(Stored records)
____

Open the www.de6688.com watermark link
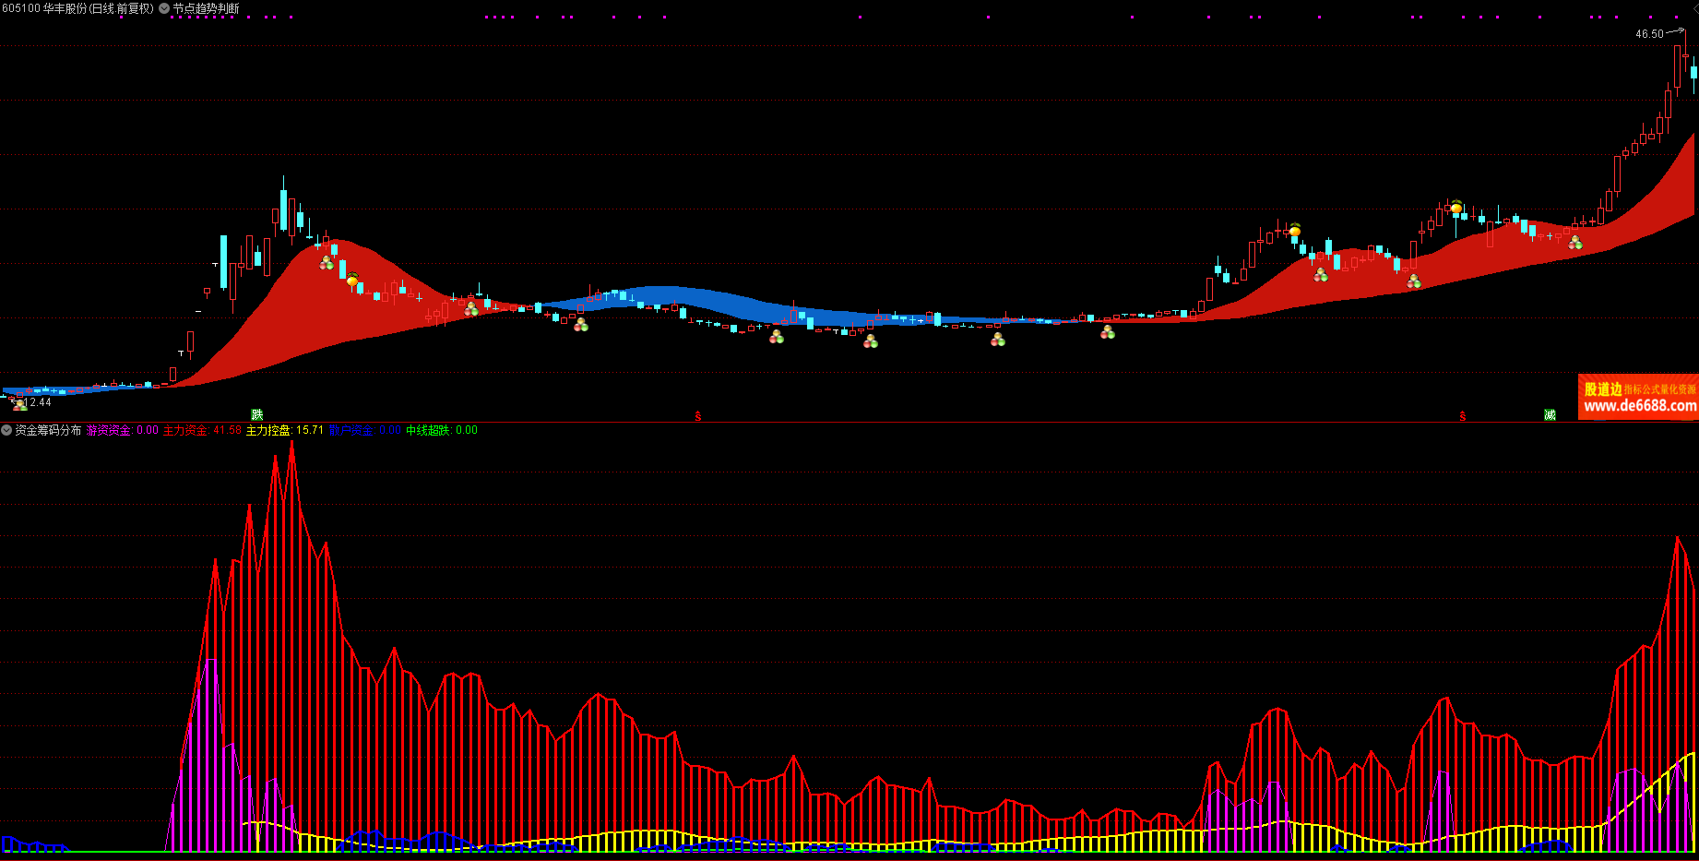Screen dimensions: 1699x861 tap(1639, 406)
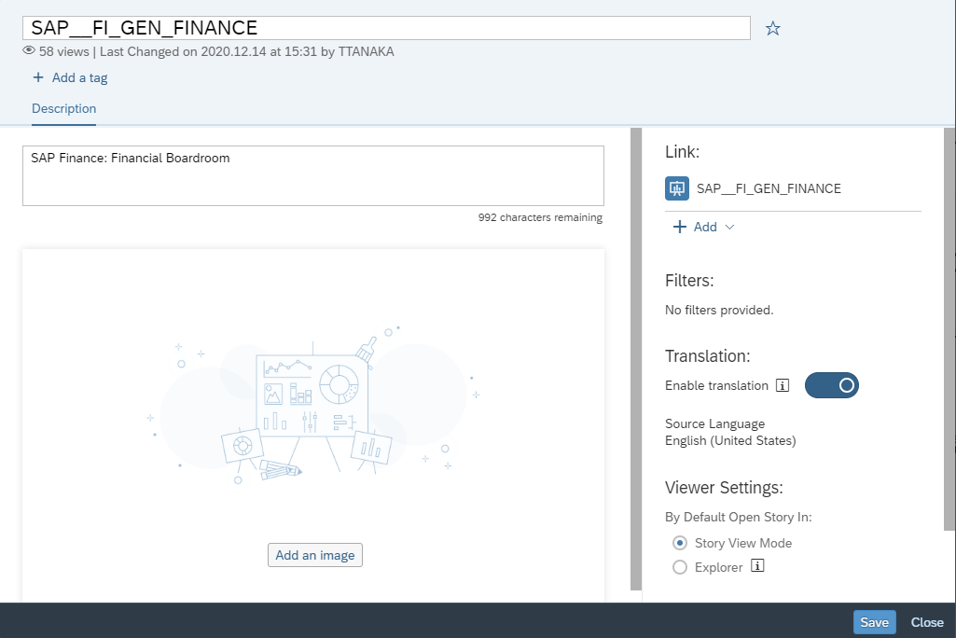Click the favorite star icon
Screen dimensions: 956x638
772,28

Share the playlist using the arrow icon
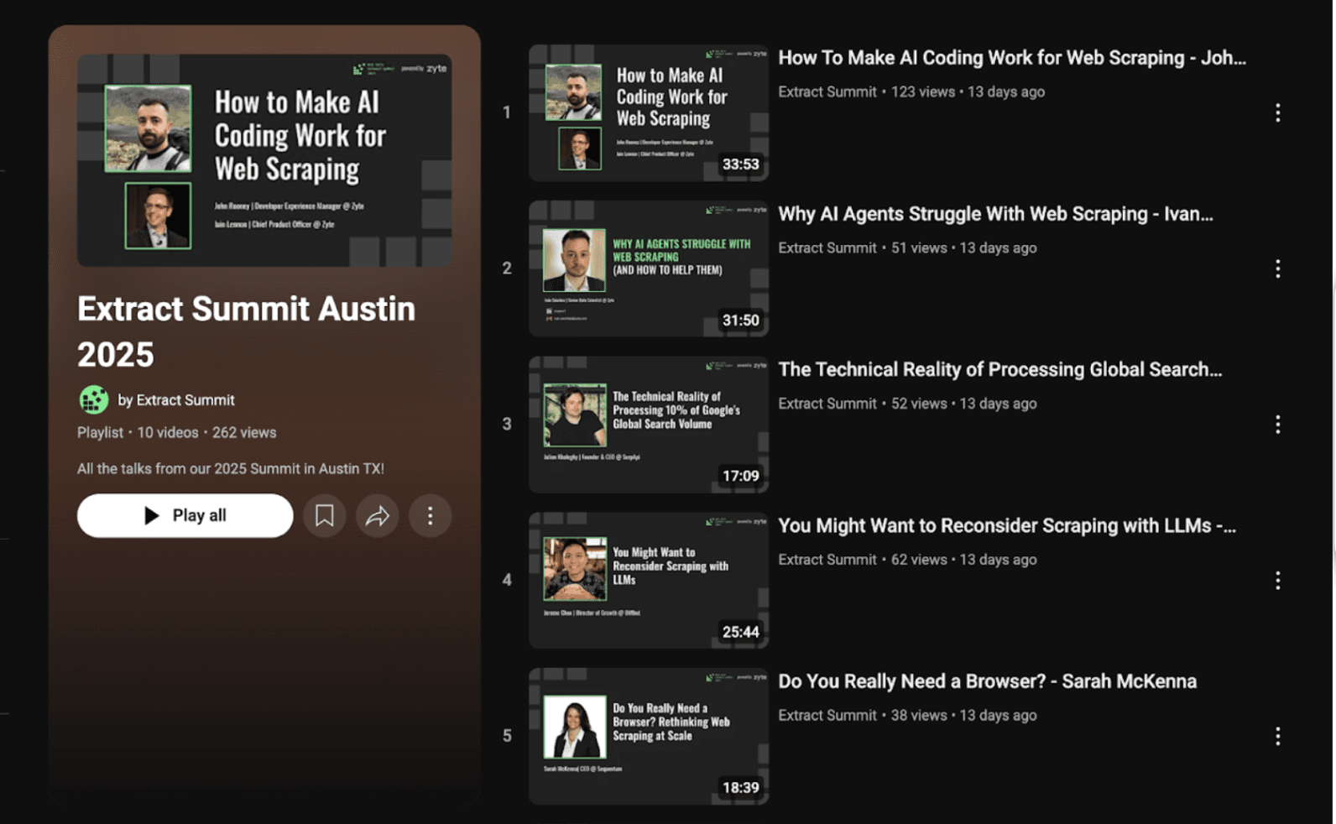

____

◆ Prompt:
The records are to be returned verbatim. Skip any picture they contain.

◆ Final answer:
Open the www.de6688.com watermark link
Screen dimensions: 1699x861 tap(1639, 406)
Click the favorite star icon
Screen dimensions: 956x638
772,28

Share the playlist using the arrow icon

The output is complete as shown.